If they are to live in a community, the plaintiffs assert that they want Home and Community Based Waiver (HCBS Waiver) services and certified residential opportunities.  These include “case management services, habilitation services, pre-vocational services, and pathways to employment.” They contend that none of these services are provided as long as they remain in institutional settings.

Although the defendants often administer the aforementioned programs and services, the plaintiffs explain that they have never been provided the programs and services despite the defendants deeming them eligible. They assert that the defendants also “failed to provide the plaintiffs with their statutorily guaranteed right to a fair hearing,” a hearing which was prompted by their failure to provide the plaintiffs with the aforementioned residential opportunities and services.

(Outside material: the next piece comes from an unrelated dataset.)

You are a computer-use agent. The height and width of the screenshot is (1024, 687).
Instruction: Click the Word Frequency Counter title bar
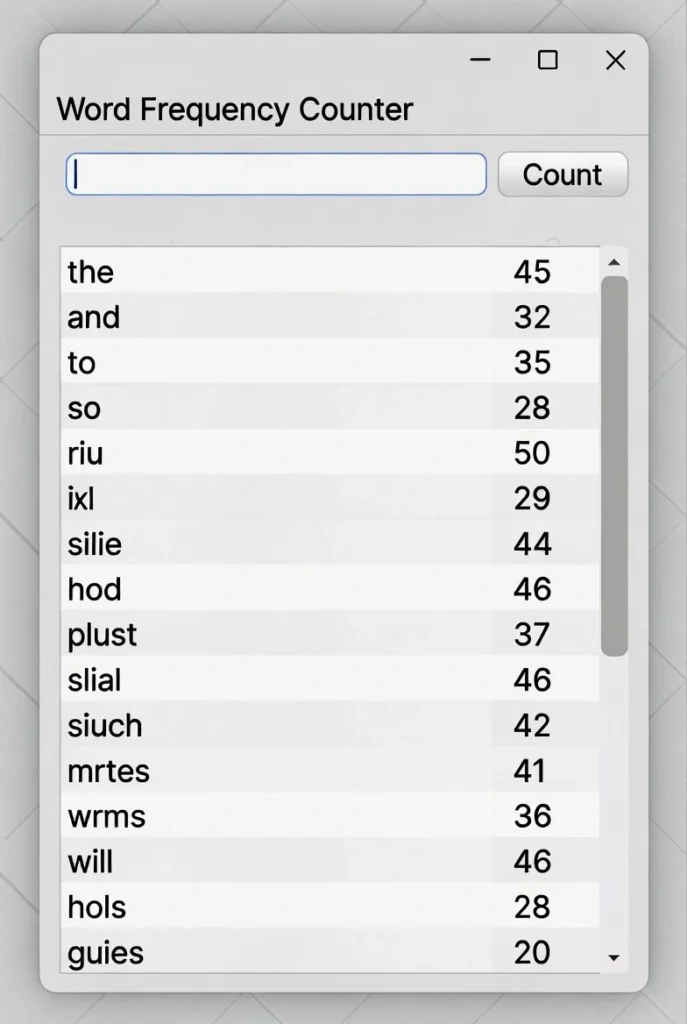point(236,109)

Ultimately, the plaintiffs determined that the defendants did not have an adequate method by which they would administer their community-based residential opportunities and HCBS Waiver services to individuals like the plaintiffs, who were eligible. Instead of compelling residential opportunity providers to find placements for individuals like the plaintiffs, the defendants seek that the providers voluntarily agree to find placement. Since the defendants do not give any sense of urgency to the residential opportunity providers, individuals with disabilities are often left in a “crisis of needless and widespread long-term institutionalization.”

One of the plaintiff’s explained that they had remained institutionalized for over six years while waiting for the defendants to provide residential opportunities and HCBS Waiver services.

The complaint cites three violations of the Medicaid Act, two violations of the Americans with Disabilities Act, and two violations of the Rehabilitation Act. The plaintiffs are seeking class certification, favorable judgment on each count, permanent injunctions requiring the defendants to provide the plaintiffs with HCBS Waivers within 60 days, ensure they receive community-based residential opportunities, ensure the administration methods do not lead to unnecessary institutionalization, and more. The plaintiffs additionally seek litigation fees, a trial by jury, and any other relief deemed proper by the court.

The plaintiffs are represented in the litigation by Kasowitz Benson Torres LLP.